VELSHI: That's what he said.

RUHLE: I'm just taken. One more time. The wonderful beauty of uncontrollable male passion.

VELSHI: Of uncontrollable male passion. Yeah.

When they bring in the reporter from The Washington Post, Avi Selk, who wrote the profile on Mark Judge, they ask him for the cliff notes version of his view on women. It's Selk who first characterizes Judge as the Men's Rights Activist type. Ruhle has gathered herself to begin going on the offensive in her analysis of Judge.

SELK: The cliff notes is he's never used the words, but the type of person that are sometimes referred to disparagingly as men's rights activists. He writes about his notion of femininity and masculinity, whereas masculinity is a man being a man, that quote about unbridled male passion, he's a fan of, you know, movie scenes of guys, you know, violently taking women and doing things to them.

VELSHI: All right.

RUHLE: Maybe all that self-loathing is why he got blackout drunk so often.

BOOM.

Stephanie Ruhle wasn't done. The three of them discussed the absurd discrepancies between Judge's own written and verbal descriptions of his high school and college days, and whether or not he attended the party and in the room where Ford alleges Kavanaugh assaulted her. Ruhle zeros in on his official public reticence.

RUHLE: And so we understand, Mark Judge is saying that this didn't happen, but he's not willing to testify, is that the case?

SELK: That's correct. Mark Judge is not willing to testify. He's given a very short statement, a couple to reporters, a couple to the Senate saying, "I have no recollection of this," and "respect my privacy."

RUHLE: Respect my privacy except he came out and made a statement, so which one is it, Mark?

BOOM #2.

Selk then talked about the difficulty of getting through to Mark Judge to get more information from him.

SELK: I don't think that he's talking to reporters much anymore. I think he's written his letter to the Senate, and you know, in the Senate Republicans' words, he said what he's going to say, and the Republicans don't think there's any need to bring him out and put him under oath.

RUHLE: Well, he said what he said, but not under oath.
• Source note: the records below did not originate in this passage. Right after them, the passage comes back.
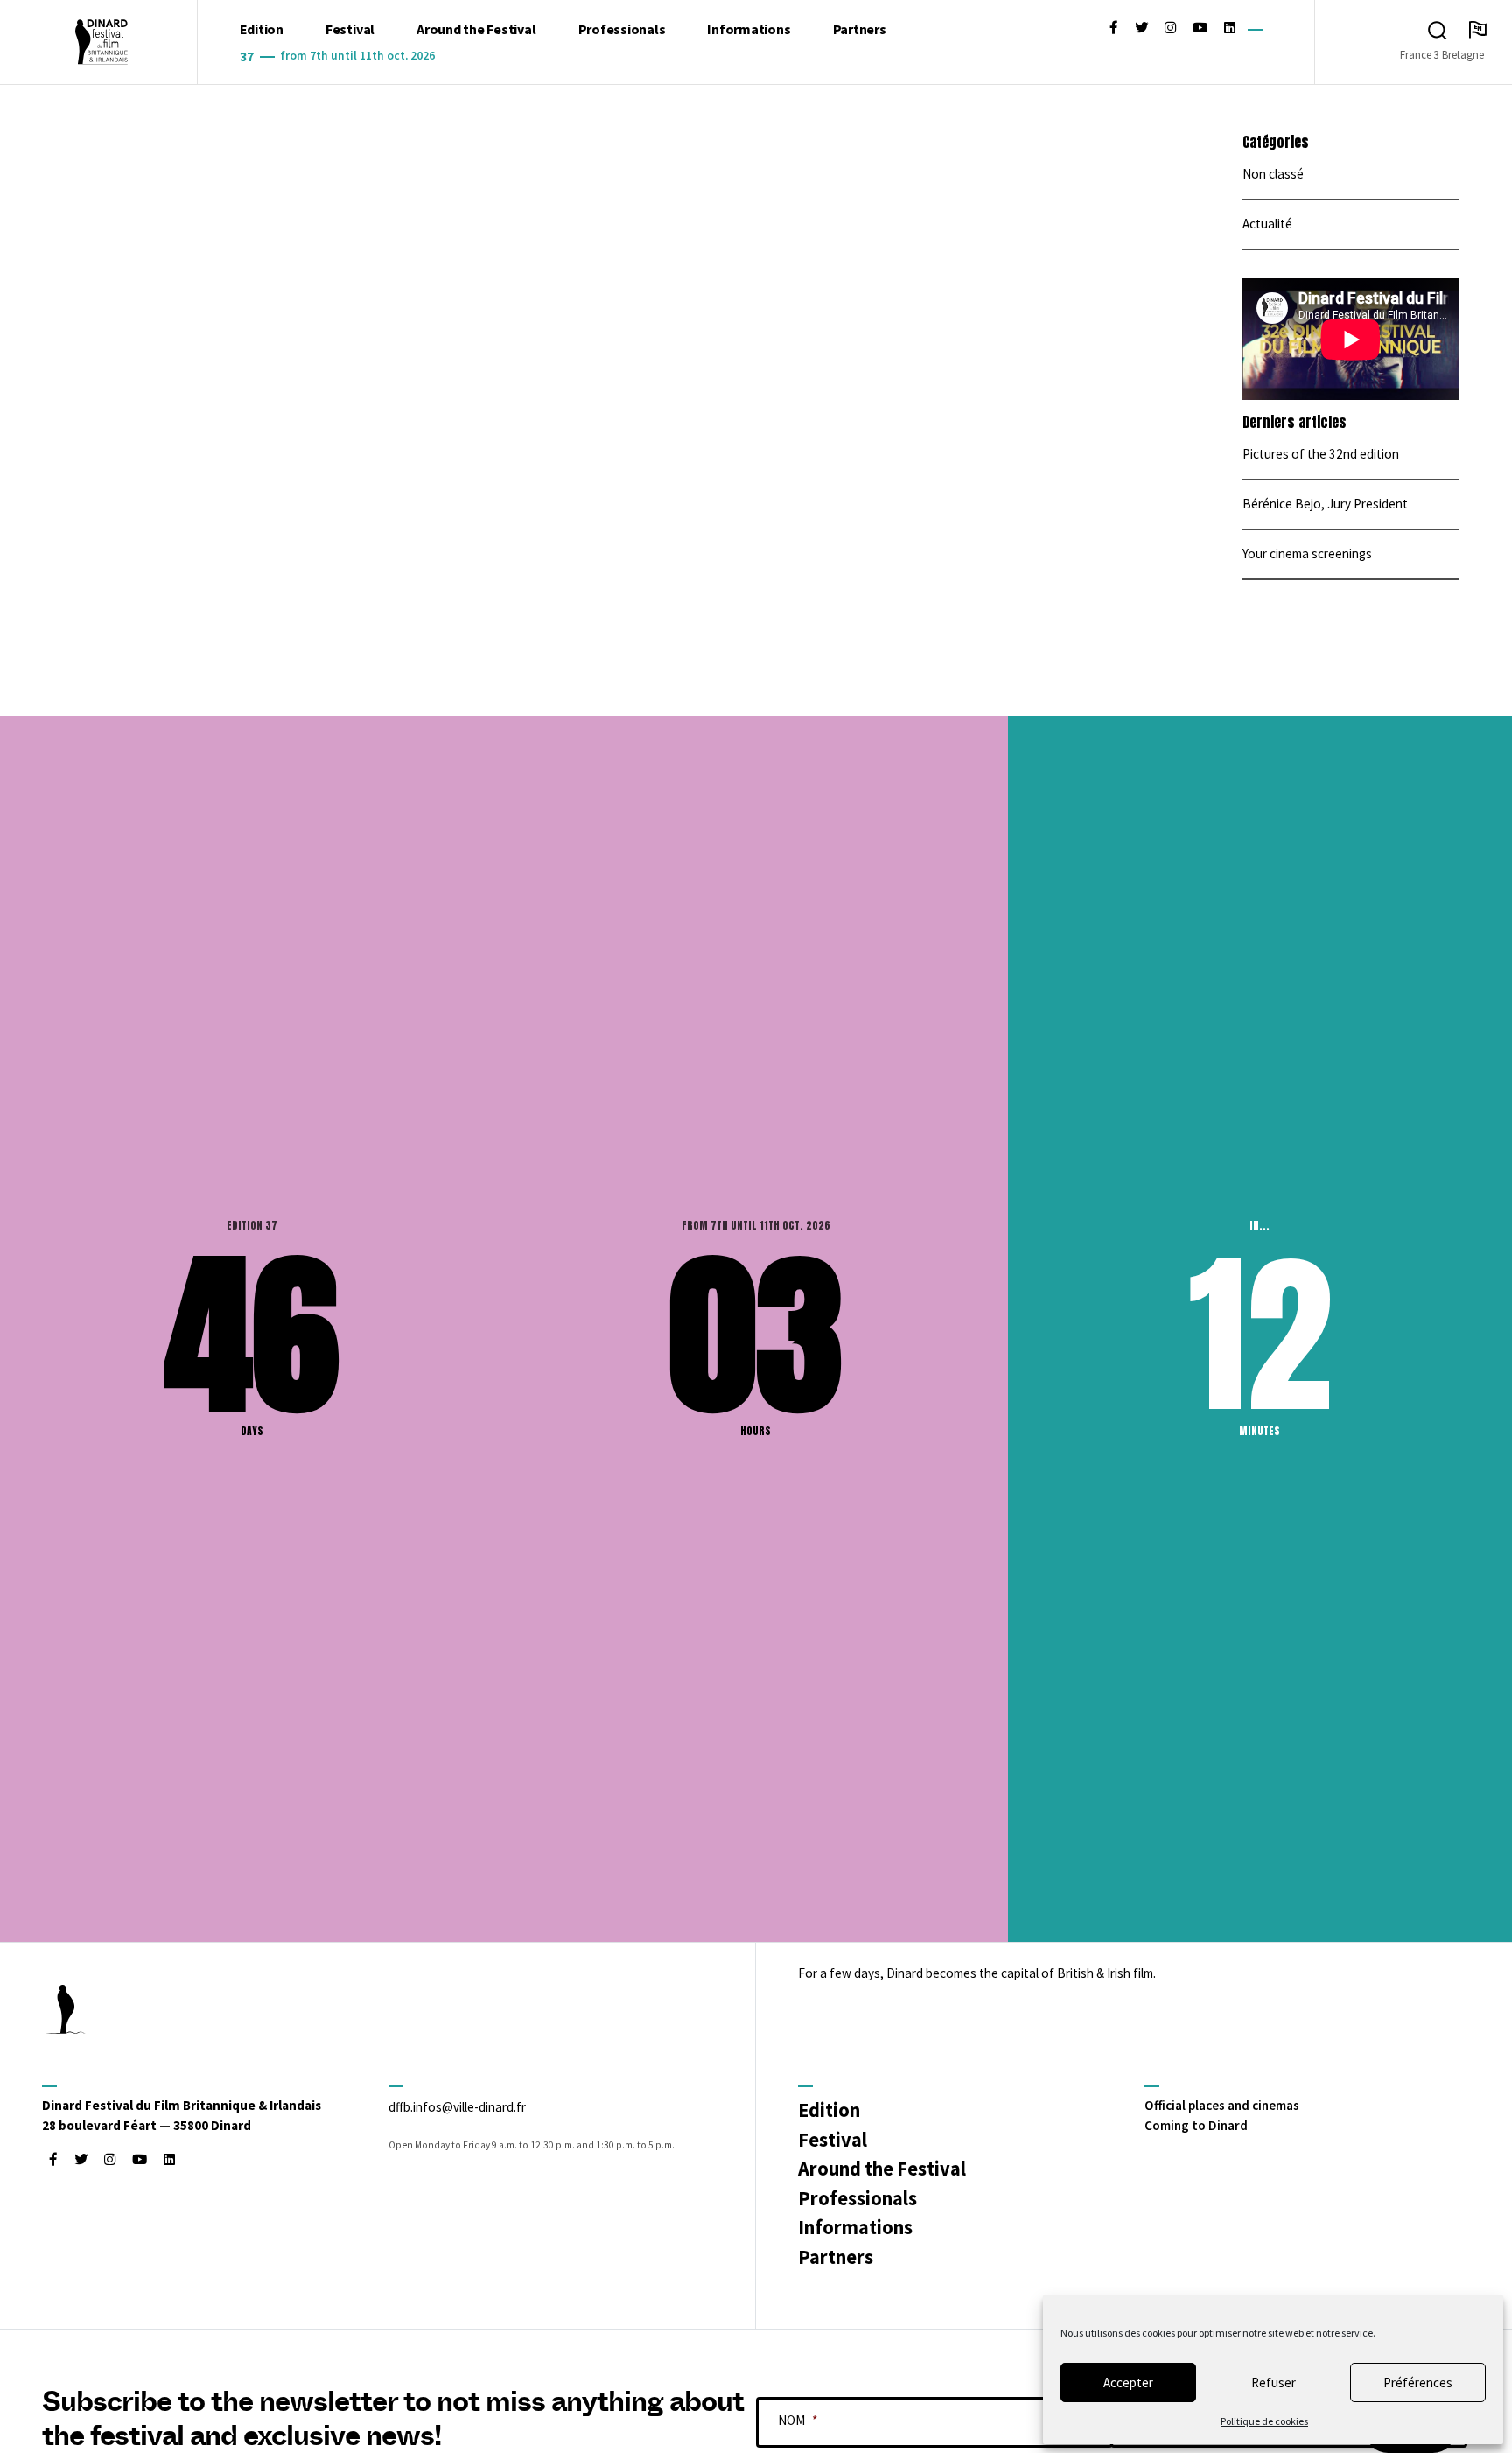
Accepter (1128, 2382)
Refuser (1273, 2382)
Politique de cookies (1264, 2421)
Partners (859, 29)
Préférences (1417, 2382)
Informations (748, 29)
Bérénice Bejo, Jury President (1325, 503)
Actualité (1267, 223)
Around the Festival (476, 29)
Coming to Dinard (1196, 2125)
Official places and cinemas (1221, 2105)
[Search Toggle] (1438, 30)
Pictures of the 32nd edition (1320, 453)
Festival (350, 29)
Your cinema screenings (1307, 553)
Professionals (622, 29)
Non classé (1273, 173)
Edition (262, 29)
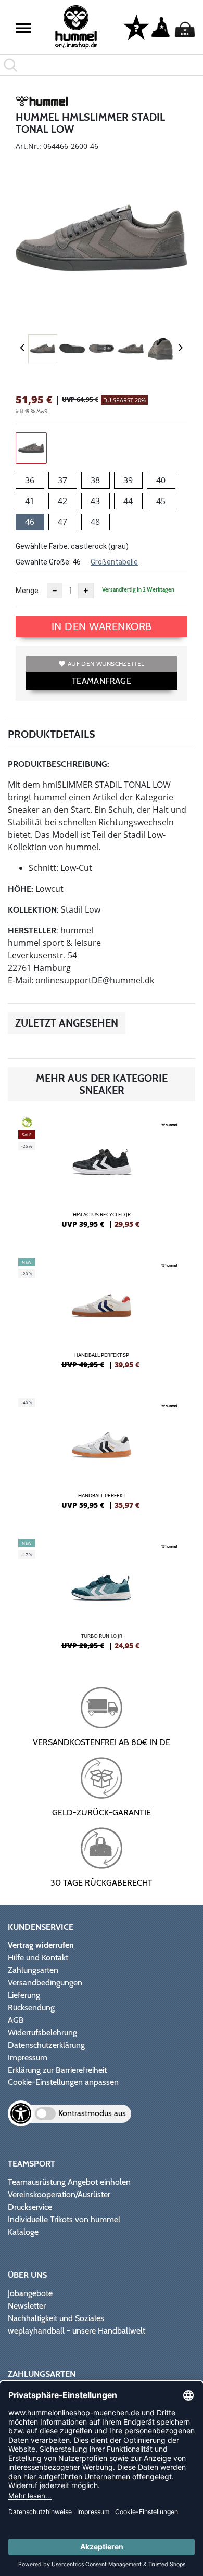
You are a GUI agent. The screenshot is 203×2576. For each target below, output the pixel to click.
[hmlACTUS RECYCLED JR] (101, 1177)
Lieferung (24, 1995)
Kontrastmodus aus (92, 2113)
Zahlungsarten (33, 1970)
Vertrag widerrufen (41, 1945)
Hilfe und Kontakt (38, 1958)
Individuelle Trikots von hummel (64, 2219)
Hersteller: (33, 930)
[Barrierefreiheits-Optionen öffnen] (21, 2113)
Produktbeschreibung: (58, 764)
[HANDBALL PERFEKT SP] (101, 1317)
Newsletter (27, 2306)
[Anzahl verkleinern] (54, 590)
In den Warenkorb (102, 626)
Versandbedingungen (45, 1983)
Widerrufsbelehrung (42, 2032)
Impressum (27, 2057)
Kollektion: (33, 910)
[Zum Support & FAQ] (136, 26)
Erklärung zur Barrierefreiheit (57, 2070)
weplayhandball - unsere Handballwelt (76, 2331)
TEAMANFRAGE (101, 681)
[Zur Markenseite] (42, 103)
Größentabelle (114, 562)
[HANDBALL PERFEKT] (101, 1458)
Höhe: (20, 889)
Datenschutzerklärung (46, 2045)
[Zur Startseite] (76, 27)
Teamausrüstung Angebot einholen (69, 2182)
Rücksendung (31, 2008)
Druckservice (30, 2207)
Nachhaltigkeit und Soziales (56, 2318)
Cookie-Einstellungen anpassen (63, 2082)
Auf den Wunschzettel (106, 664)
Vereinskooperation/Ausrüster (59, 2194)
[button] (23, 28)
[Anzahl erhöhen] (86, 590)
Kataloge (23, 2232)
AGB (16, 2020)
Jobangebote (30, 2293)
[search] (101, 65)
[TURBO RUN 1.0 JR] (101, 1598)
Ruhle, along with every other woman on earth except, perhaps, Mika Brzezinski and Danielle Pletka knows Mark Judge and Brett Kavanaugh are both full of sh*t. She makes the point at the end, why would Professor Ford name Mark Judge as the other person in the room, "knowing he wasn't her ally, he wasn't on her team?" Ali Velshi agreed, saying, "So, why would she name him if she knows that he's going to be Brett Kavanaugh's ally?" What possible motive would she have to lie about this?

At the end of the segment, though, Ruhle still came back to the unbelievable misogyny of Judge's MRA-ish sensibilities. "I am so tongue tied over what this man has said. His uncontrollable male passion. It's unbelievable. And it should be celebrated."

It's tough to come to grips with the deep hatred so many men in power feel towards women. It left a seasoned television journalist stuttering on her show today. It left a 15-year-old girl silent about her assault for 36 years.